++++ Provided material

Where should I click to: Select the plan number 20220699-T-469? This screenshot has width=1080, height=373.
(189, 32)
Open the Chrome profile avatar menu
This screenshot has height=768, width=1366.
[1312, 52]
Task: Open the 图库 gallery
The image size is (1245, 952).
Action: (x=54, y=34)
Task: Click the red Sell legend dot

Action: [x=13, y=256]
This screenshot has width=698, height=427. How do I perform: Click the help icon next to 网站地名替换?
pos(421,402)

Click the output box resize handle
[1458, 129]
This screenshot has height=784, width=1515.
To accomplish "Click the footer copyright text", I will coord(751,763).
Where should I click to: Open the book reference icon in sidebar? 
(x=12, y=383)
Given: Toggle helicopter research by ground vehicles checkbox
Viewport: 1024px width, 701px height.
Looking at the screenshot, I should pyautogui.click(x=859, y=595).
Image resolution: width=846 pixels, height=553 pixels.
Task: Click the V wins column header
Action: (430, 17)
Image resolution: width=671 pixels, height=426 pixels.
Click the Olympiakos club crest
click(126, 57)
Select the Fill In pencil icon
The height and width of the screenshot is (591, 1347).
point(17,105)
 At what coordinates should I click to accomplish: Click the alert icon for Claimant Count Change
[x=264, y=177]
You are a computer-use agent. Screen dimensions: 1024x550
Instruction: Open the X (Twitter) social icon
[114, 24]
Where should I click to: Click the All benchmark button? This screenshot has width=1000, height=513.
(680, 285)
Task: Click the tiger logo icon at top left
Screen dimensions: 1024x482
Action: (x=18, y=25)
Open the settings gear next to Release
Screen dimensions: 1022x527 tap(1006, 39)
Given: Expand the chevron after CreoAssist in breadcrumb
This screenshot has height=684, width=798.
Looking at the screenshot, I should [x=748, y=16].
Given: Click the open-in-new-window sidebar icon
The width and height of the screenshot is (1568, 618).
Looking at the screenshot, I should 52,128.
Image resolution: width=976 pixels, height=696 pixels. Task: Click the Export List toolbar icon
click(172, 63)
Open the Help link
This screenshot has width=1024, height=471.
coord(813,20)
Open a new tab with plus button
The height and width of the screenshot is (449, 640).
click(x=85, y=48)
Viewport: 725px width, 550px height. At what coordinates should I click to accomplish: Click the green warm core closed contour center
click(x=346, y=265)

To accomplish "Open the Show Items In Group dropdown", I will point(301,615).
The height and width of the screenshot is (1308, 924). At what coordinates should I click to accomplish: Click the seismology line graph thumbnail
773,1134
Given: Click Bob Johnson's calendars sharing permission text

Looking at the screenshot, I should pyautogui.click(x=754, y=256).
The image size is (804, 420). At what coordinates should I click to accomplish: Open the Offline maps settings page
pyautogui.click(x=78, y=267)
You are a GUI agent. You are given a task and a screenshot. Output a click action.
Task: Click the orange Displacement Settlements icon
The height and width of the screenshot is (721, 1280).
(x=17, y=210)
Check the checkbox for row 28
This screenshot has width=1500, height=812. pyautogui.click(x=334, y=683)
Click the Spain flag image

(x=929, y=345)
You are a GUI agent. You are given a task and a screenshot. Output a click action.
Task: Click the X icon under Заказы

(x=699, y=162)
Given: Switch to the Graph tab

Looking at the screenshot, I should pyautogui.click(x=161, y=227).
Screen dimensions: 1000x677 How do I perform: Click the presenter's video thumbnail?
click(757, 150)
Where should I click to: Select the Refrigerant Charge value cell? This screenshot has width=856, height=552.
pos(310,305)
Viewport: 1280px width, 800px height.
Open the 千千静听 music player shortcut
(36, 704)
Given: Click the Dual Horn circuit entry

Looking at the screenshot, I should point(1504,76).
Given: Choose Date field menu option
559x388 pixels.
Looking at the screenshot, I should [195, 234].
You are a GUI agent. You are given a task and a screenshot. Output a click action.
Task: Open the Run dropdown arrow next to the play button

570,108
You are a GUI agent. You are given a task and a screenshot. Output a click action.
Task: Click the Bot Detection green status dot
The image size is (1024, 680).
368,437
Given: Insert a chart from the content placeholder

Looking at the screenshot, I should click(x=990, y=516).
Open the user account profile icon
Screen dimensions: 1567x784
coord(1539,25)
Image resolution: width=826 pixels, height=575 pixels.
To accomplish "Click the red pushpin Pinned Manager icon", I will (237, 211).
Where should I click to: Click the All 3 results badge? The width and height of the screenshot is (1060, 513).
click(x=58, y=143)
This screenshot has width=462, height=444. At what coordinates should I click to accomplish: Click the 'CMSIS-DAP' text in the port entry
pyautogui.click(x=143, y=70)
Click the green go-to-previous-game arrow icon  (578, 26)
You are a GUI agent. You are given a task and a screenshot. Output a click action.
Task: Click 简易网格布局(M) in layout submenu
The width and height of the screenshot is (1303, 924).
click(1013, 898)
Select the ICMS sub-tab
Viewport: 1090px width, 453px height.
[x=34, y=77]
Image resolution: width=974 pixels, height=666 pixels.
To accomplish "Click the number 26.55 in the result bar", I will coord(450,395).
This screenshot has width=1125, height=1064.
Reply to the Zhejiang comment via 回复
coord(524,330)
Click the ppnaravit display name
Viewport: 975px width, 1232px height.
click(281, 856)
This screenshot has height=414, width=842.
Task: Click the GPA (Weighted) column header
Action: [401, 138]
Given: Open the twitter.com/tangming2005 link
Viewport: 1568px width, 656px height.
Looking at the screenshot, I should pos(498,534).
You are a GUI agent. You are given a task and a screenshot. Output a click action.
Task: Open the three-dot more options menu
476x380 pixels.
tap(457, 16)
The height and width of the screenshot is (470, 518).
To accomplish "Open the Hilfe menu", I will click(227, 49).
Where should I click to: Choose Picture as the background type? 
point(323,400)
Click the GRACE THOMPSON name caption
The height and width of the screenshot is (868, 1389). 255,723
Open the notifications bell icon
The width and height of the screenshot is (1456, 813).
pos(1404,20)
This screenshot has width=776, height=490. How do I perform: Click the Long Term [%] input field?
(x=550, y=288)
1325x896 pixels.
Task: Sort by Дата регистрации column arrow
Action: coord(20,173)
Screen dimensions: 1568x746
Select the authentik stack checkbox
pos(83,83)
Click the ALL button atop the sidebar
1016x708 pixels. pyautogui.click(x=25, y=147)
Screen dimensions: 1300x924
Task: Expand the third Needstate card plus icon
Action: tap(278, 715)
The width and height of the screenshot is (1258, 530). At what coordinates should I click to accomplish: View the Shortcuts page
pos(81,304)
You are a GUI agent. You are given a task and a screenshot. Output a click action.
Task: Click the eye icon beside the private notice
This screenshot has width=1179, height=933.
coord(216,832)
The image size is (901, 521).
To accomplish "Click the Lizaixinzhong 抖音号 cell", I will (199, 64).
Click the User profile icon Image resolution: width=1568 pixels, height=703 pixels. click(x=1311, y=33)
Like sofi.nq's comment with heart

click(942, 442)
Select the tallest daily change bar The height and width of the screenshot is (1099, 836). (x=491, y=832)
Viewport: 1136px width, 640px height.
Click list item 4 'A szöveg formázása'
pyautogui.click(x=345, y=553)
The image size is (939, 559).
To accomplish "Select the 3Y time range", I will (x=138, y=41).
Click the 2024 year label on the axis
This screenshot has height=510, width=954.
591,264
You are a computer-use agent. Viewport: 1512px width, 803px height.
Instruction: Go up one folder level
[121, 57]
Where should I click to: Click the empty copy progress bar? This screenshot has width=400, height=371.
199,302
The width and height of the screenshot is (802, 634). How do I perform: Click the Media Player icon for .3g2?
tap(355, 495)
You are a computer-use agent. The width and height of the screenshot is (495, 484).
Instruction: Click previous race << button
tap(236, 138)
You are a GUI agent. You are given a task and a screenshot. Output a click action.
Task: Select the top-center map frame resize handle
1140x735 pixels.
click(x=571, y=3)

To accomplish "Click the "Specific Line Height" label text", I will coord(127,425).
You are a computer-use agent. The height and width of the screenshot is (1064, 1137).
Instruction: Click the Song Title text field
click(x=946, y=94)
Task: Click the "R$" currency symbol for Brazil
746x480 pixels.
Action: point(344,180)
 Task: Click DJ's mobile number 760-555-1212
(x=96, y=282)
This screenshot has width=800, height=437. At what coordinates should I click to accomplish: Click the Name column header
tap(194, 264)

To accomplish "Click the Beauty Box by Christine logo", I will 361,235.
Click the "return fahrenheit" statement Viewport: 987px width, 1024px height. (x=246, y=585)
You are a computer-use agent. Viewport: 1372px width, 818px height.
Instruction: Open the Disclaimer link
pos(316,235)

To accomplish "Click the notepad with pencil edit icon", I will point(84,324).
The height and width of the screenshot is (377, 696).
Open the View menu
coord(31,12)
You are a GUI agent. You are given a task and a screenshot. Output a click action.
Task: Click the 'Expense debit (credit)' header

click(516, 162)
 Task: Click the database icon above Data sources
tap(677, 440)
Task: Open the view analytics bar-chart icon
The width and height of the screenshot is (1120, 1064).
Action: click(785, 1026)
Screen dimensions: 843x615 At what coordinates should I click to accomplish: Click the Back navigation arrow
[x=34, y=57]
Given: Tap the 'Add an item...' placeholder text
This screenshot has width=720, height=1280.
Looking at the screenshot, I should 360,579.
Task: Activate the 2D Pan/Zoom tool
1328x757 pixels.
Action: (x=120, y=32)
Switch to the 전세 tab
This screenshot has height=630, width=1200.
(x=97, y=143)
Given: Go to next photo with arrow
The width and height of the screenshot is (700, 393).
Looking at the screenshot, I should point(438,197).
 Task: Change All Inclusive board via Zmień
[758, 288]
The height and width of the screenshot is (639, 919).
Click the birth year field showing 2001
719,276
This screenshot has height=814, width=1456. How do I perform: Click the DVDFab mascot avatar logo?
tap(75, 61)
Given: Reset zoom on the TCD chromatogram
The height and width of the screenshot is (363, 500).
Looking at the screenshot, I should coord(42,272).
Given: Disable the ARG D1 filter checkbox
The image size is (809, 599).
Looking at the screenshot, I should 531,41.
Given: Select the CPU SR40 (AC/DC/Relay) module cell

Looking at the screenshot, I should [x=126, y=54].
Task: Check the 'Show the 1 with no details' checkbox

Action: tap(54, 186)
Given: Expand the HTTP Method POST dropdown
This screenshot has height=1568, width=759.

++++++++

What is required:
In the records above, retype exactly the lines from the one with "The height and width of the screenshot is (639, 919)." through the last one.

Response to this exercise:
The height and width of the screenshot is (639, 919).
Click the birth year field showing 2001
719,276
This screenshot has height=814, width=1456. How do I perform: Click the DVDFab mascot avatar logo?
tap(75, 61)
Given: Reset zoom on the TCD chromatogram
The height and width of the screenshot is (363, 500).
Looking at the screenshot, I should coord(42,272).
Given: Disable the ARG D1 filter checkbox
The image size is (809, 599).
Looking at the screenshot, I should 531,41.
Given: Select the CPU SR40 (AC/DC/Relay) module cell

Looking at the screenshot, I should [x=126, y=54].
Task: Check the 'Show the 1 with no details' checkbox

Action: tap(54, 186)
Given: Expand the HTTP Method POST dropdown
This screenshot has height=1568, width=759.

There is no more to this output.